If the codes were defined in another workbook, the path and name of the spreadsheet must be given. For example: "d:/data/questionnaire_data_codes.xlsx | missing_codes".

Note: in case of multiple sheets of missing tables, it is possible to have just one sheet in the same workbook called CODE_LIST_TABLE (read more here).

LIMITS

Limits describe ranges to check the plausibility of measurement values (hard, soft limits) or to identify measurements outside a measurable range (detection limits). Limits may apply to study data of type float, integer, and datetime. Specifying limits can be content-driven (e.g., based on clinical information) or may depend on properties of the used examination device or the outcome under study. For example, body weight cannot be negative.

Unfortunately, the definition of limits can be ambiguous:

A plausibility limit of “\(\gt10\)” may imply that all values above are plausible.
However, this notation is also frequently used to guide decisions in eCRFs, i.e. if a value is “\(\gt10\)”, the user should be alerted to an implausible value.

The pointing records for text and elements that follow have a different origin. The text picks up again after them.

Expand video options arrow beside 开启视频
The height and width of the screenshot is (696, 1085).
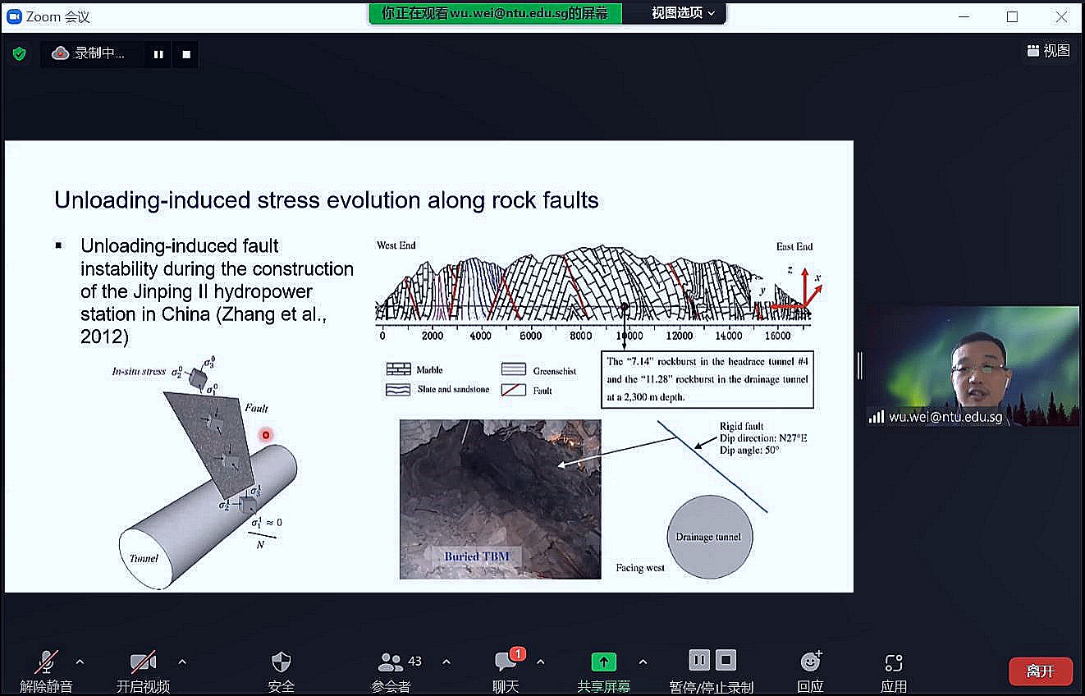tap(182, 662)
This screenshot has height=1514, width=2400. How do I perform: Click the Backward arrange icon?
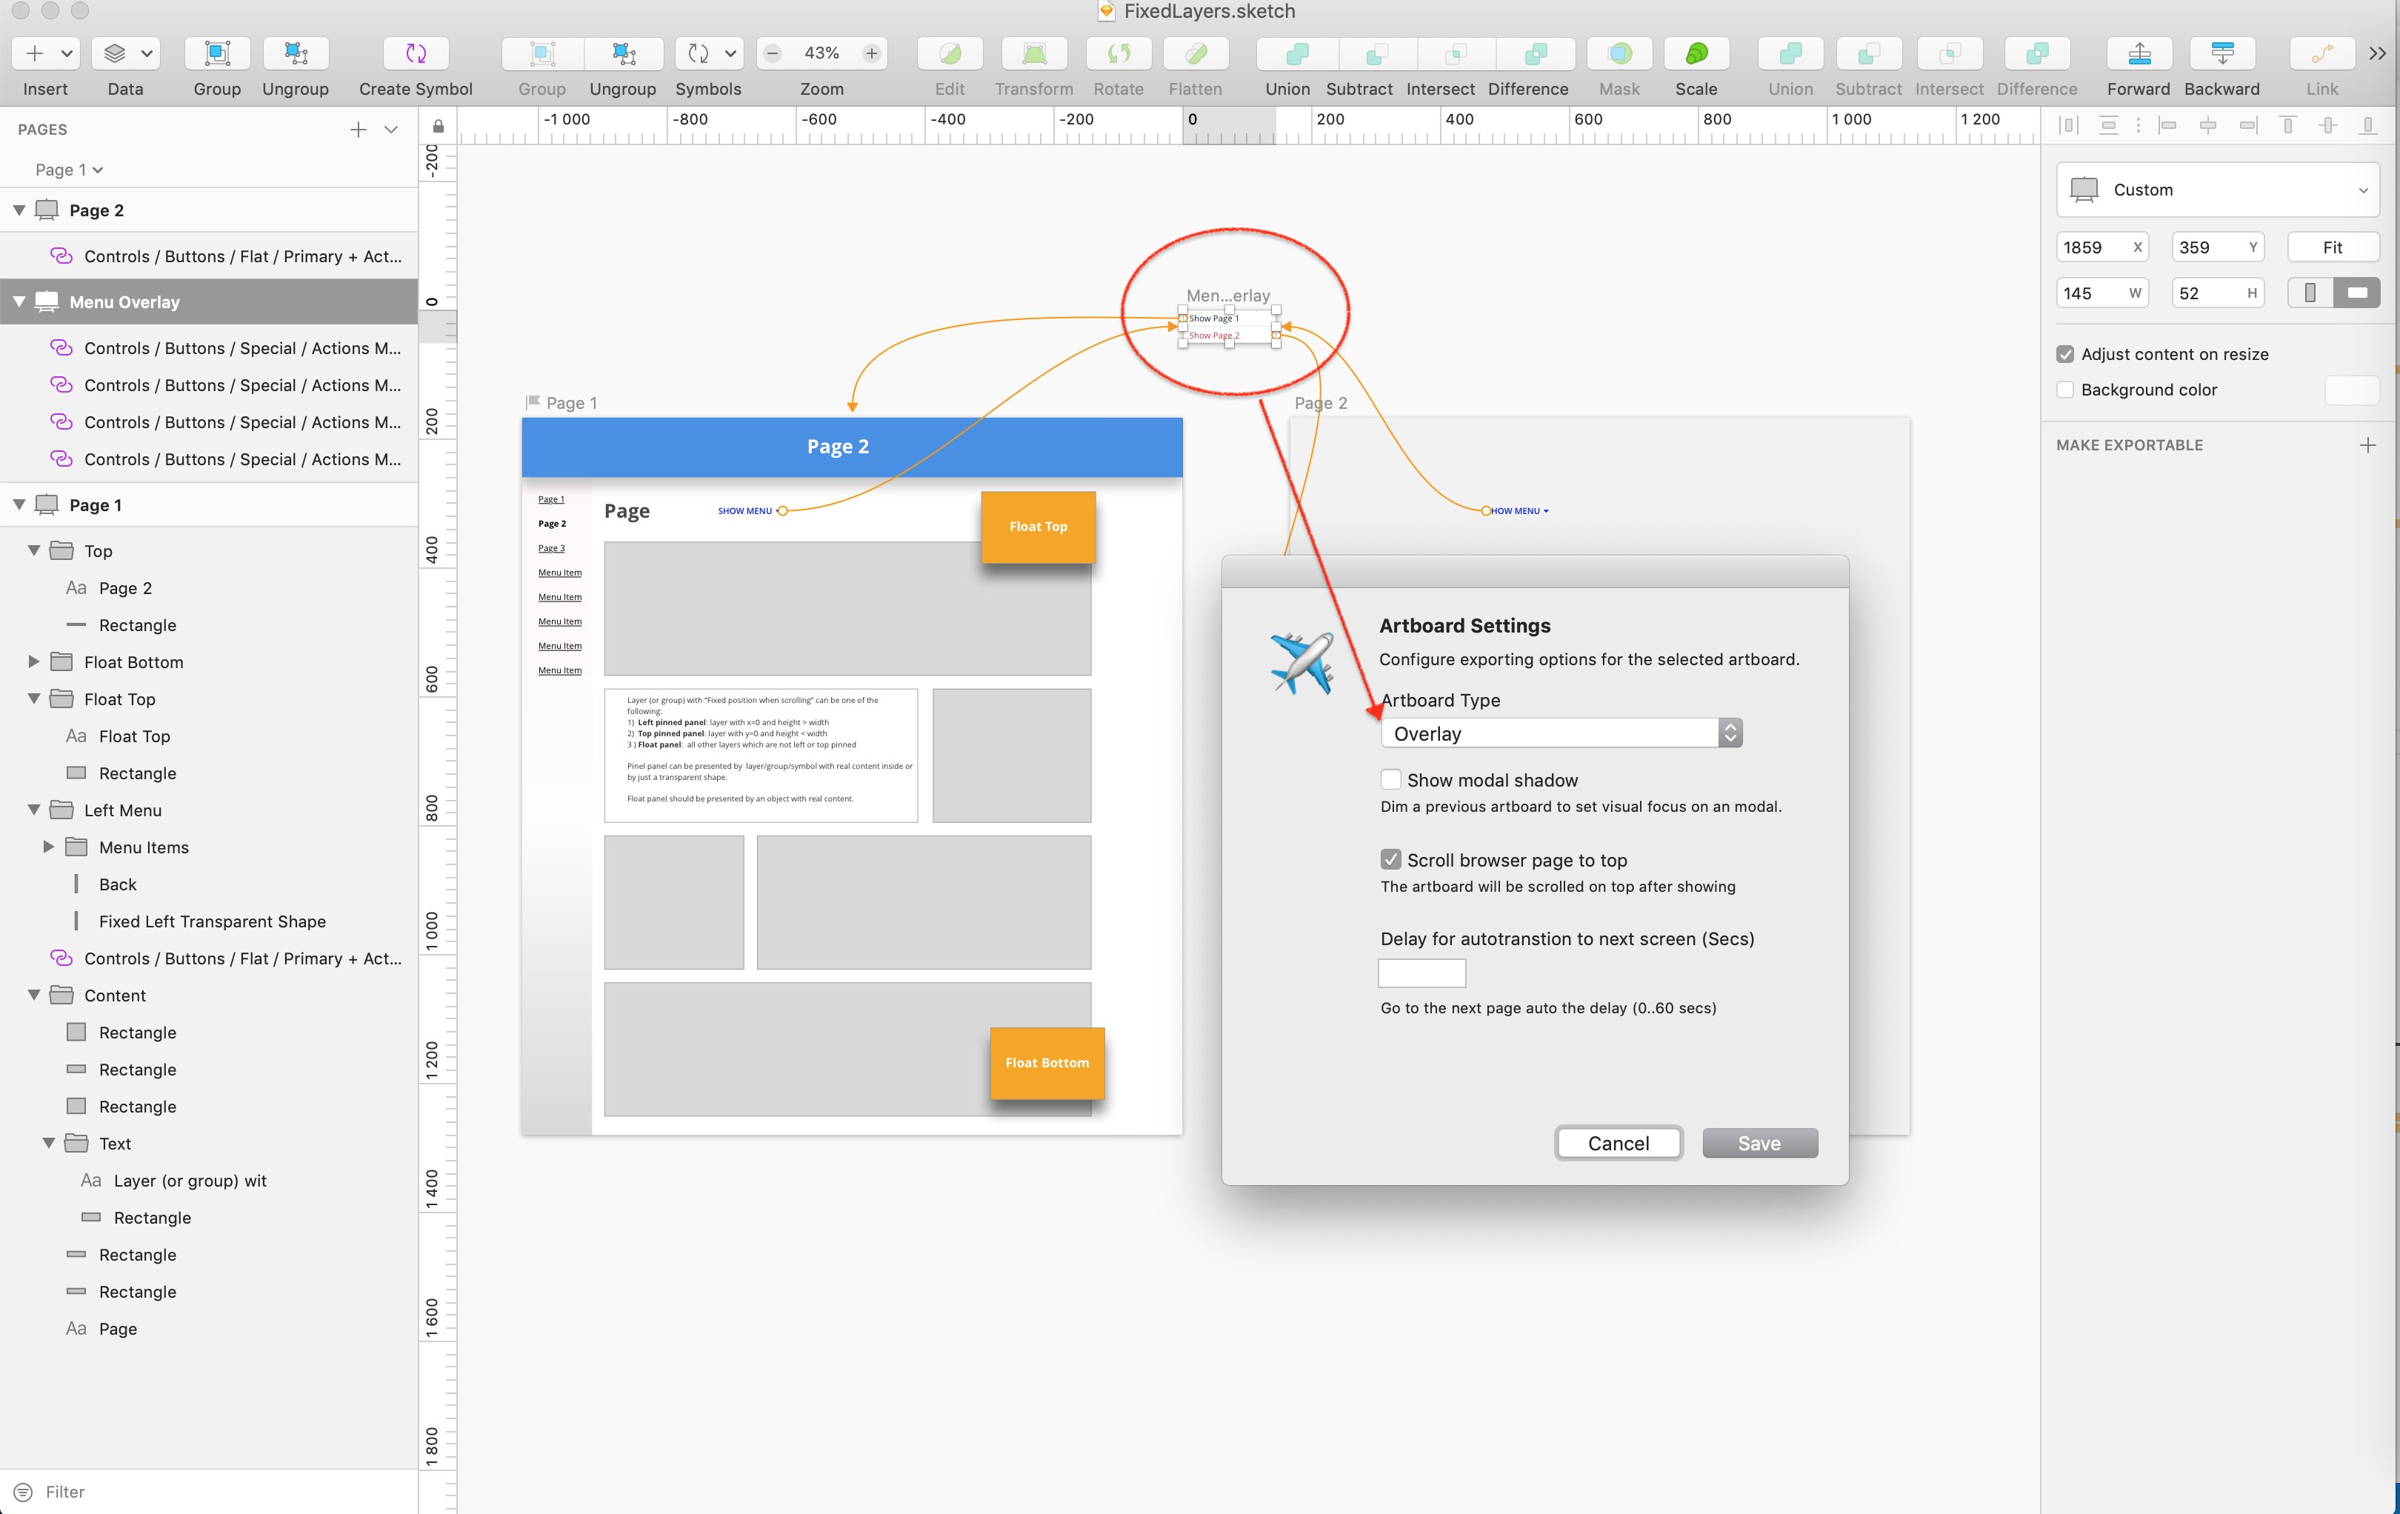coord(2222,54)
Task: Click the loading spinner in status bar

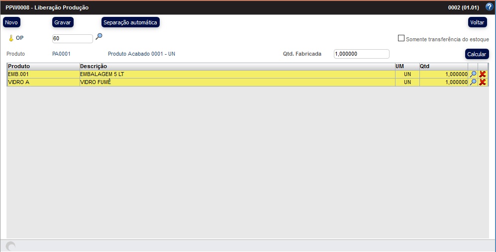Action: [10, 246]
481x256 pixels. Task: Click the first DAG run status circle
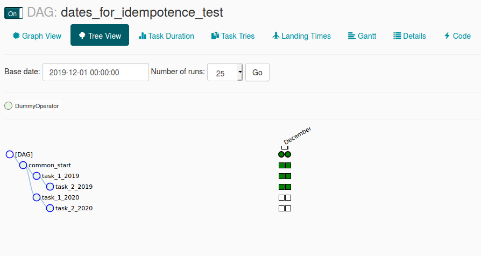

To avoid this ambiguity, HARD_LIMITS, SOFT_LIMITS, and DETECTION_LIMITS in the metadata are defined using interval notation. Values inside the interval are eligible/plausible/possible. The definition of intervals adheres also to a distinguished use of braces:

\((0;\:10)\): open interval, i.e. values \(>0\) and \(<10\) are inside the interval.
\((0;\:10]\): left-open interval, i.e. values \(>0\) and \(\le10\) are inside the interval.
\([0;\:10)\): right-open interval, i.e. values \(\ge0\) and \(<10\) are inside the interval.
\([0;\:10]\): is a closed interval, i.e. values \(\ge0\) and \(\le10\) are inside the interval.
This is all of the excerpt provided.